** Data supplied follows **

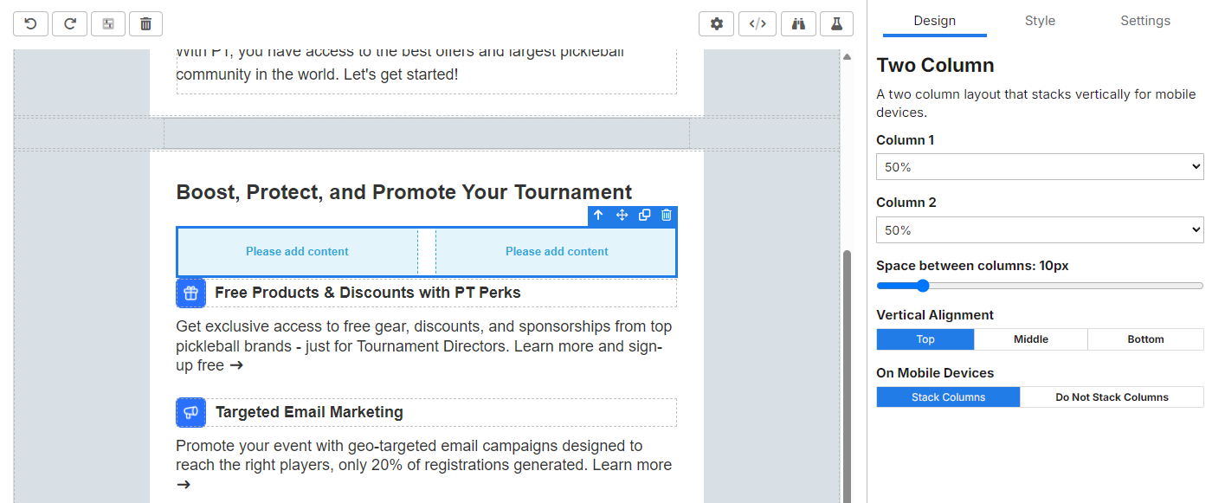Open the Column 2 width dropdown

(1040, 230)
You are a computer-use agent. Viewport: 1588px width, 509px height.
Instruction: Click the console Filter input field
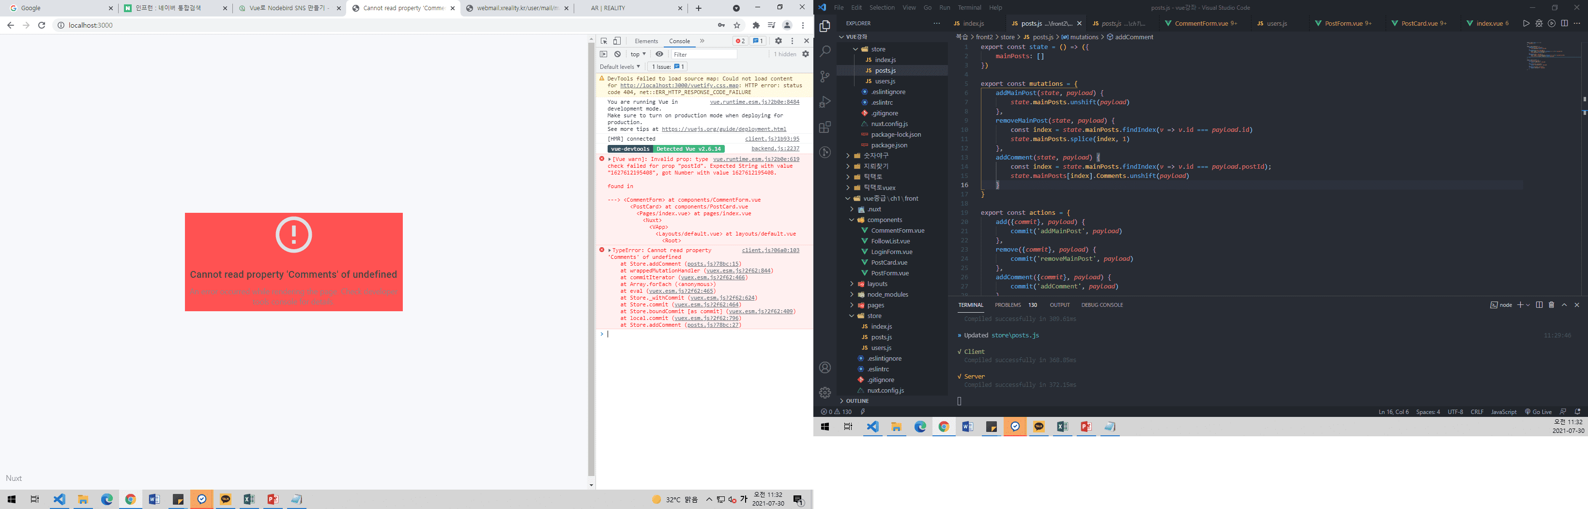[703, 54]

** End of Data supplied **
** Data supplied follows **

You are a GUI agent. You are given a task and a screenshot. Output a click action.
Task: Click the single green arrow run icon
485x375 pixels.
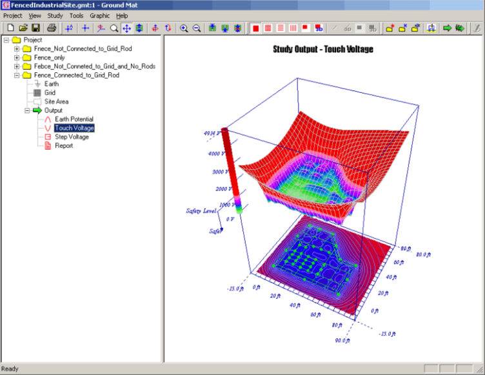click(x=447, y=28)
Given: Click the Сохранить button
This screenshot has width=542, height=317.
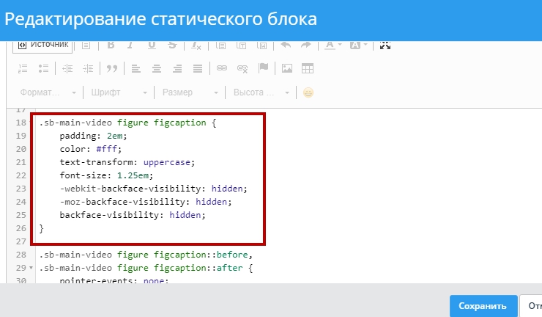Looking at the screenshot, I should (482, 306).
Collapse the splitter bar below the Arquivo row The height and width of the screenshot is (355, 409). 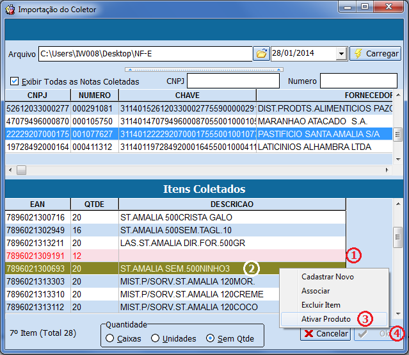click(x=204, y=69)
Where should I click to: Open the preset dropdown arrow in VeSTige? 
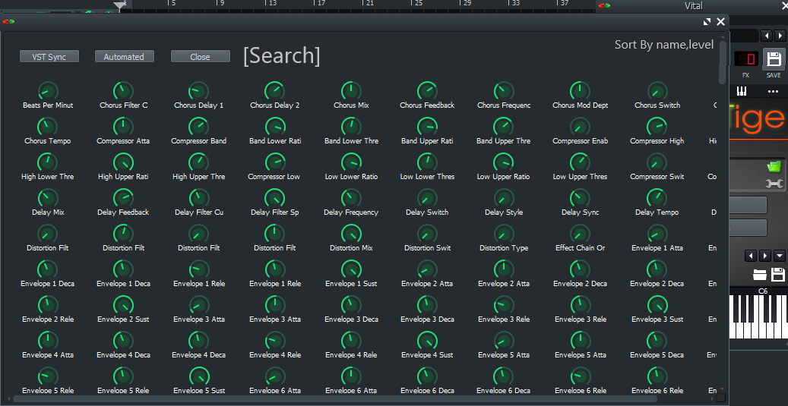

** End of Data supplied **

■ **To do**: Show every line of the material that includes the string "arrow".

■ **Result for this task**:
Task: Click the single green arrow run icon
Where should I click to: Open the preset dropdown arrow in VeSTige? 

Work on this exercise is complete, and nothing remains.